The six-page arrest affidavit was released shortly after the court hearing ended.

It reads that on Feb. 16 around 6 a.m., a person called the UCCS Police Department to report a shooting in his dormitory pod, located in the Crestone House along Clyde Way. Each dorm pod has a common area and four bedrooms. Police responded to the scene and in one of the bedrooms, found a deceased man and woman with injuries to their torso. Multiple spent handgun cartridge cases were near them on the ground, according to the affidavit.

combo image of university of colorado victims

(L) Samuel Knopp (Scripps News Colorado Springs), (R) Celie Rain Montgomery (Colorado Springs PD)

The caller confirmed he had been living in the pod with two other men, whom he identified as Knopp and Jordan. The fourth room was vacant, he said. The caller said he believed Jordan had recently left the pod due to “significant issues and complaints of Mr. Jordan’s smoking marijuana, cigarettes and his living area cleanliness to UCCS Police and UCCS Housing,” the affidavit reads, as well as “unsafe living conditions.”

The caller also told police about an instance when Knopp had asked Jordan to take out the trash and Jordan said he would “‘kill him’ and there would be consequences if Mr. Jordan was asked to take out the trash again,” the affidavit reads. UCCS police confirmed this interaction.

While talking with police, the caller also said he woke up on Feb. 16 to the sound of gunshots and somebody moaning, followed by somebody shutting a door and running away. From his locked bedroom, he called police.

Jordan’s room was empty of belongings.

Around 6:10 a.m., UCCS Police requested assistance from the Colorado Springs Police Department, which also responded.

Police did not find any evidence of forced entry. Each pod has a locked electronic access reader that records who enters the pod based on an electronic access number. Using this, police learned Jordan accessed the building at 3:53 a.m. and again at 5:42 a.m. that morning. No other person accessed that door that evening or morning, according to the affidavit.

Police reviewed footage from a camera attached to a light pole near the dormitory complex, which shows the exterior of the pod where police were investigating.

“Upon review of the footage on 2/16/2024 at 0541 hours a person is observed in dark clothing walking toward the east entry door,” the affidavit reads. “This matched the entry log for Nicholas Jordan’s electronic access registered at 0542 hours. On 2/16/2024 at 0556 hours a person in dark clothing is observed running out of the east entrance and along the northeast side of the adjacent dormitory buildings.”

Police knew from a traffic stop in January — prior to the shooting — that Jordan drove a black 2009 Ford Escape SUV. They also knew the license plate number. He confirmed his address that day, which matched the dorm pod, and his phone number and email. In that case, he was stopped for an illegal U-turn, according to the affidavit.

After the shooting, police located Jordan’s Facebook profile using some of this information.
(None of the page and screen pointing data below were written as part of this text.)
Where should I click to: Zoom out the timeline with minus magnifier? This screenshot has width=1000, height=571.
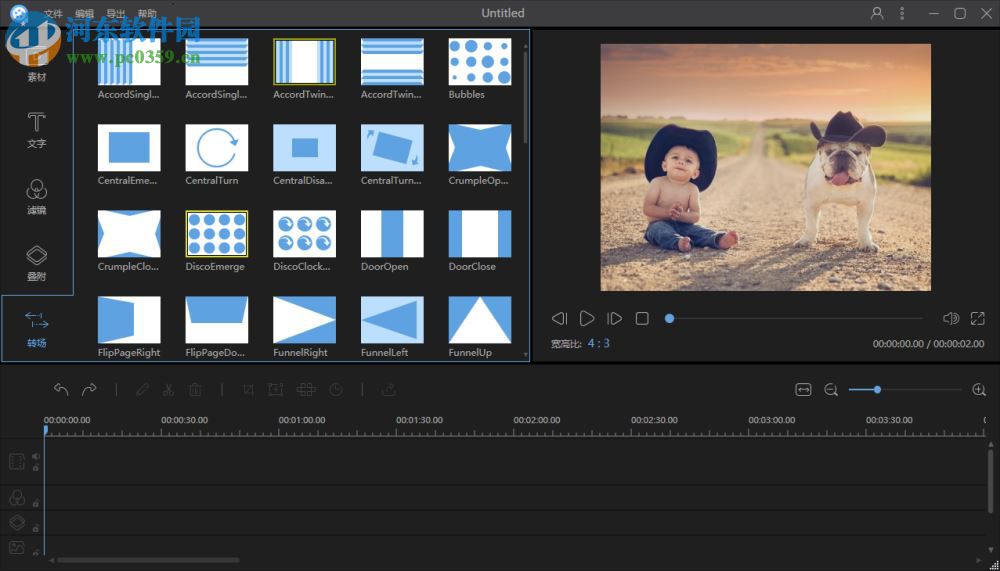[831, 390]
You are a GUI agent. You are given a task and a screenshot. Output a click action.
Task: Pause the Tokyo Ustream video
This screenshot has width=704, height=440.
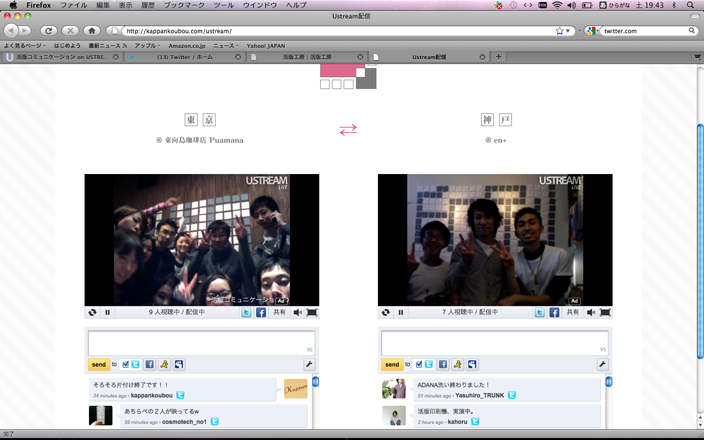click(107, 312)
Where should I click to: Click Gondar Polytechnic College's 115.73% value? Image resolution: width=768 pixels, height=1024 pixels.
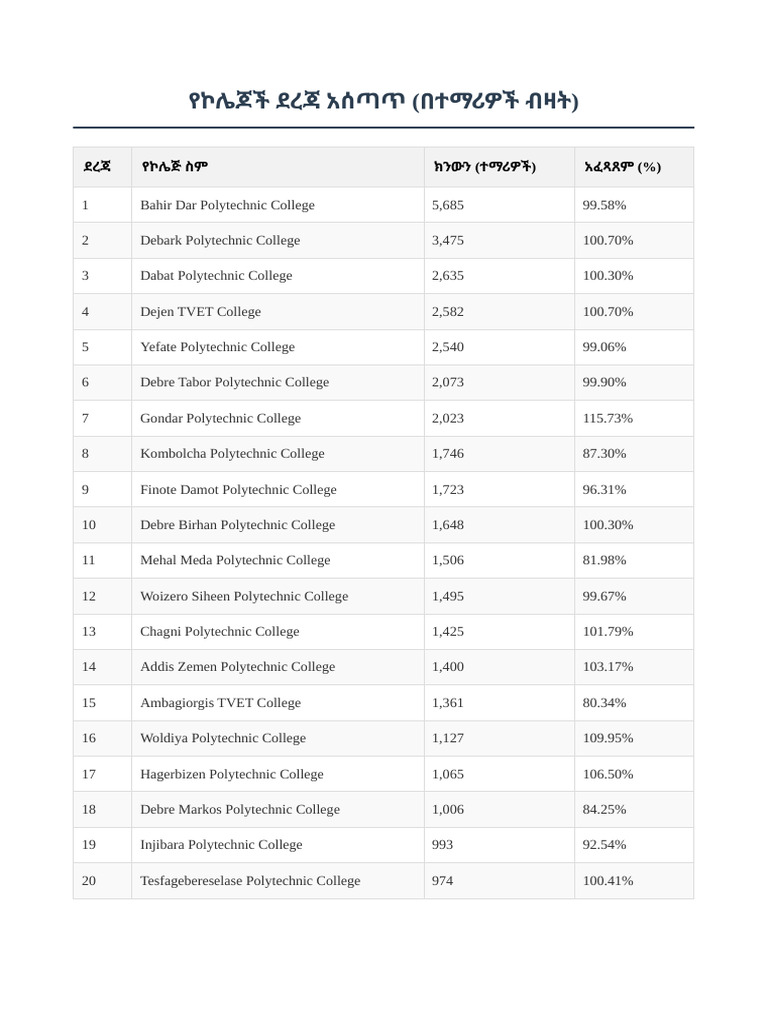click(607, 418)
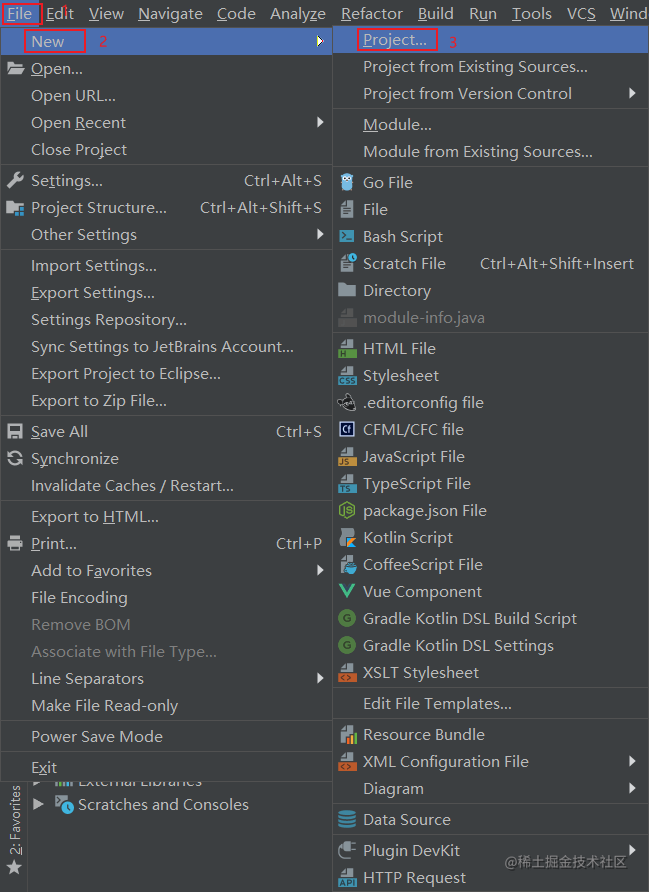Expand Project from Version Control submenu
649x892 pixels.
tap(490, 93)
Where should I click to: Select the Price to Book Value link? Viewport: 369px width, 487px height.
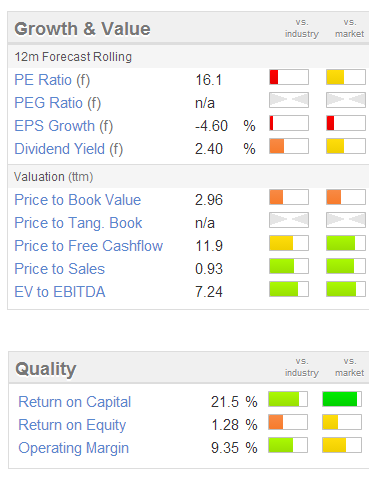point(78,200)
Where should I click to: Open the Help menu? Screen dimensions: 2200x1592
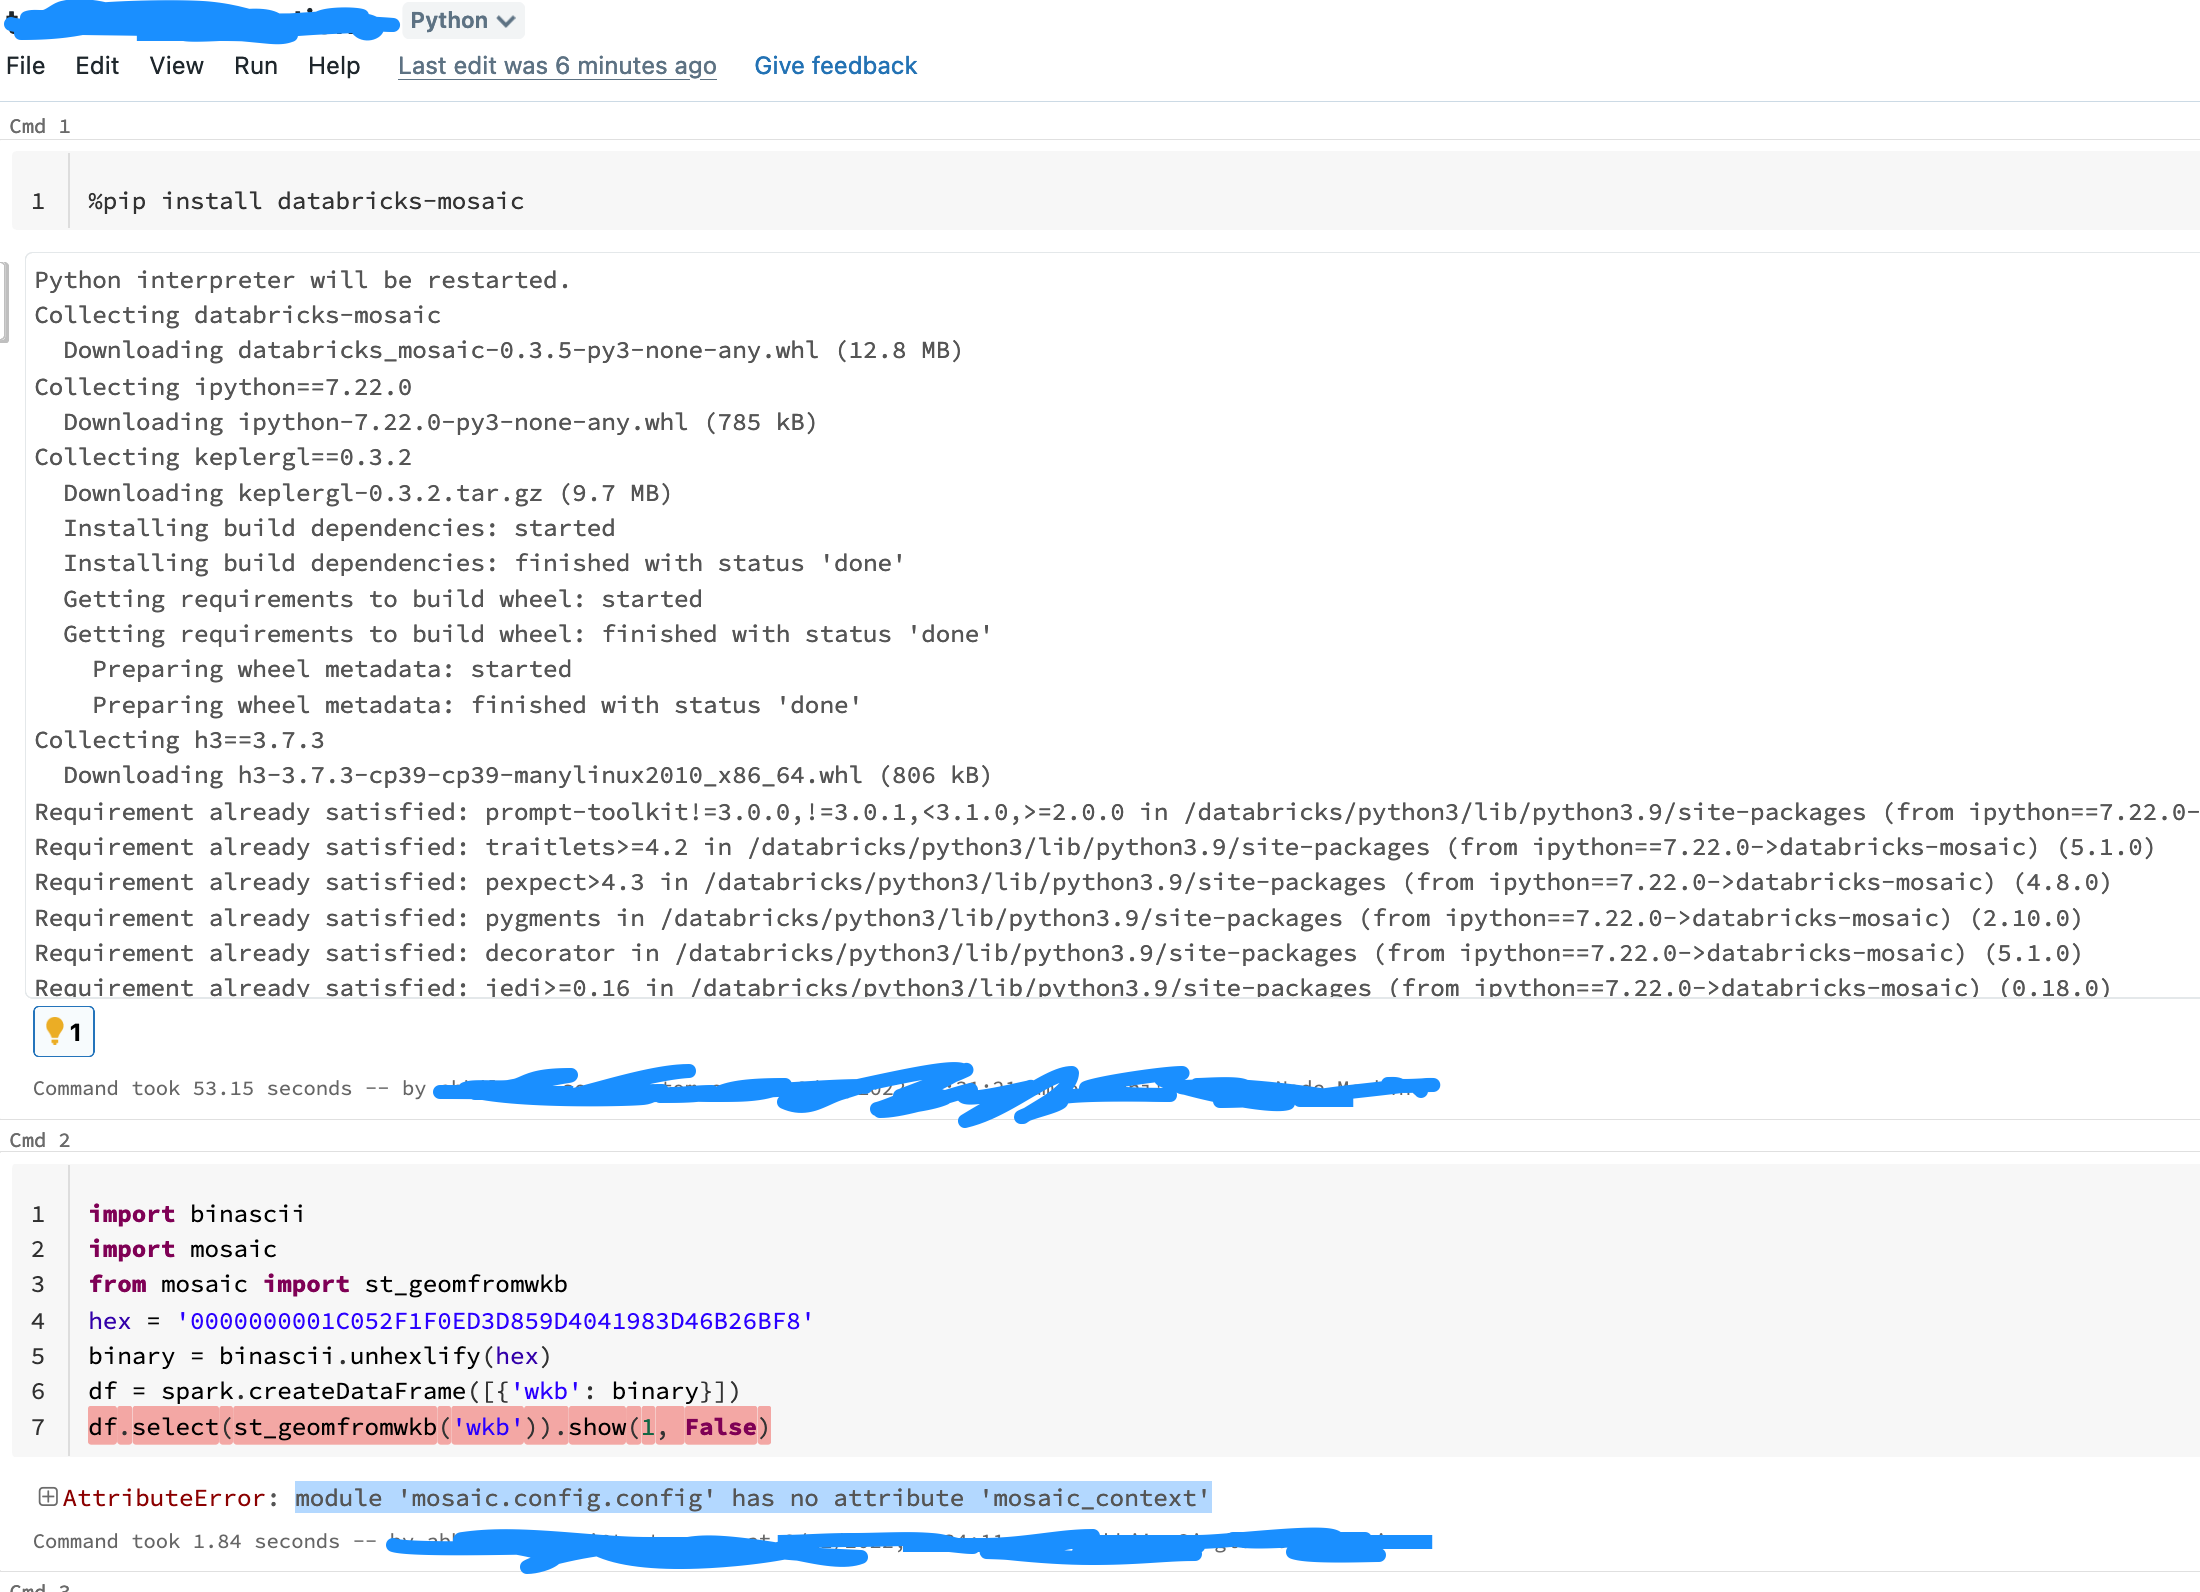click(x=334, y=65)
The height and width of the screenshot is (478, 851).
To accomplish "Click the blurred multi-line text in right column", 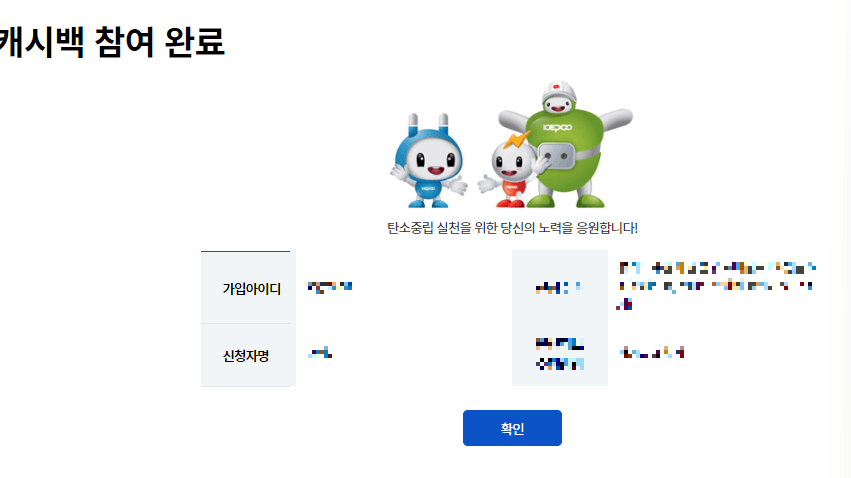I will (716, 285).
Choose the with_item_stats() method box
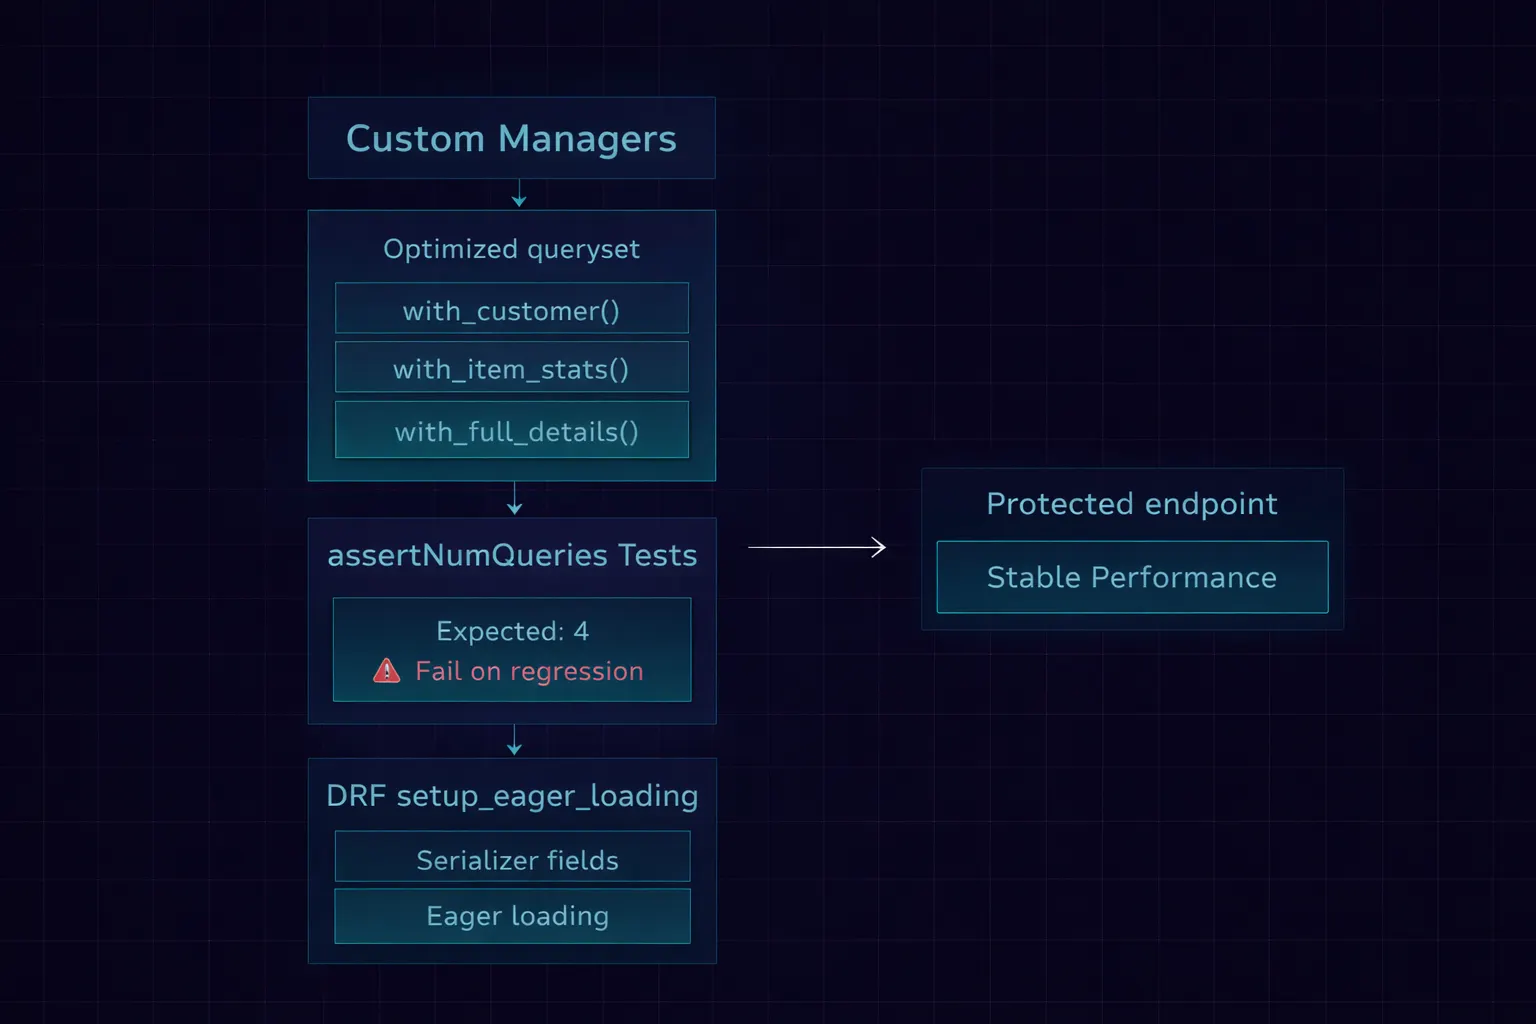 pos(511,368)
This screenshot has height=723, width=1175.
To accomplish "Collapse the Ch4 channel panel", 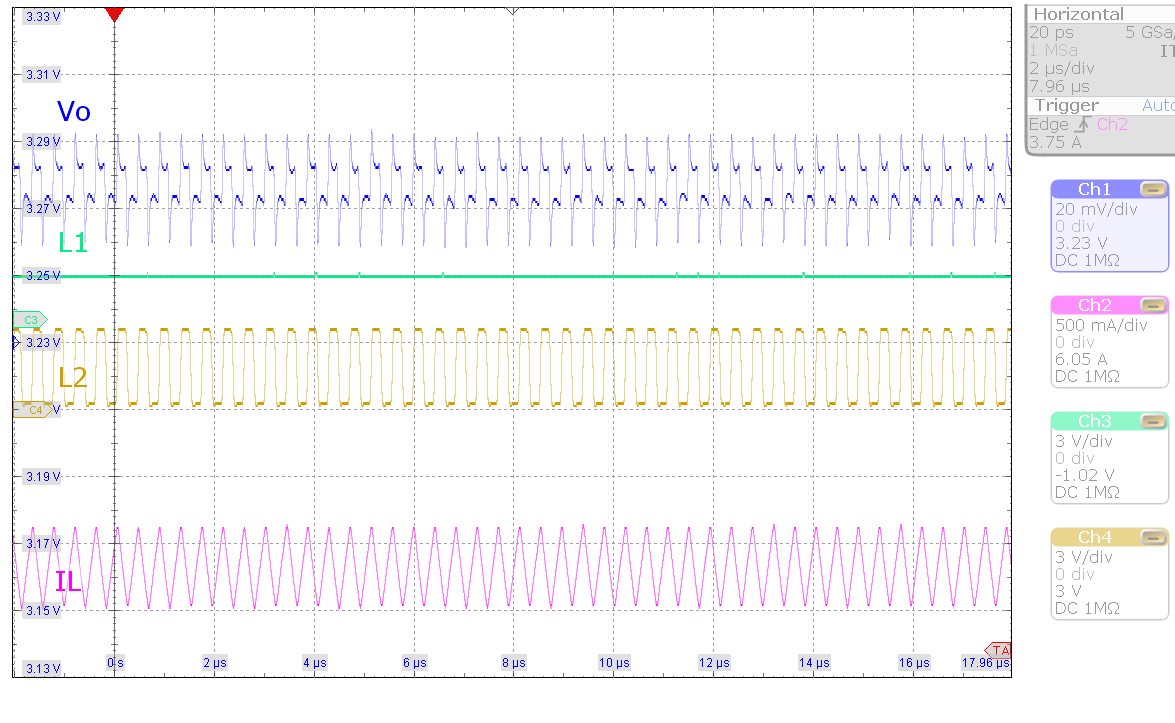I will click(1152, 537).
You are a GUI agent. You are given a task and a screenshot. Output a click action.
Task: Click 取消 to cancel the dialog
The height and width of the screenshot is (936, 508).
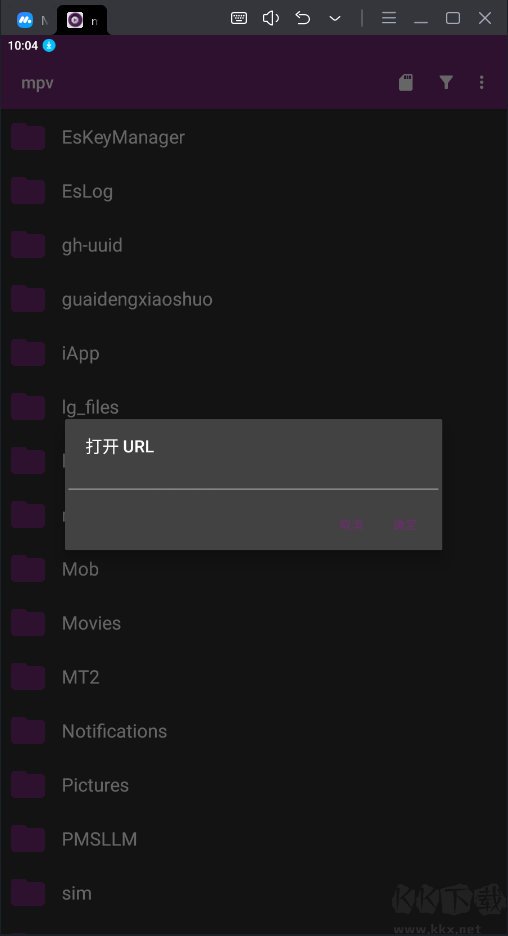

In addition, license plate readers cameras captured images of the Ford on Feb. 16 at 7:47 a.m. just north of the UCCS campus.

UCCS reported that Jordan filed a request to withdraw from classes and housing on the afternoon of Feb. 15. Knopp was a registered student. Montgomery was not.

Police have not announced a suspected motive for the shooting, but said all three people knew each other.

Jordan was arrested on the morning of Feb. 19 near the 4900 block of Cliff Point Circle East in Colorado Springs.

Jordan is next due in court on March 15 for a status conference.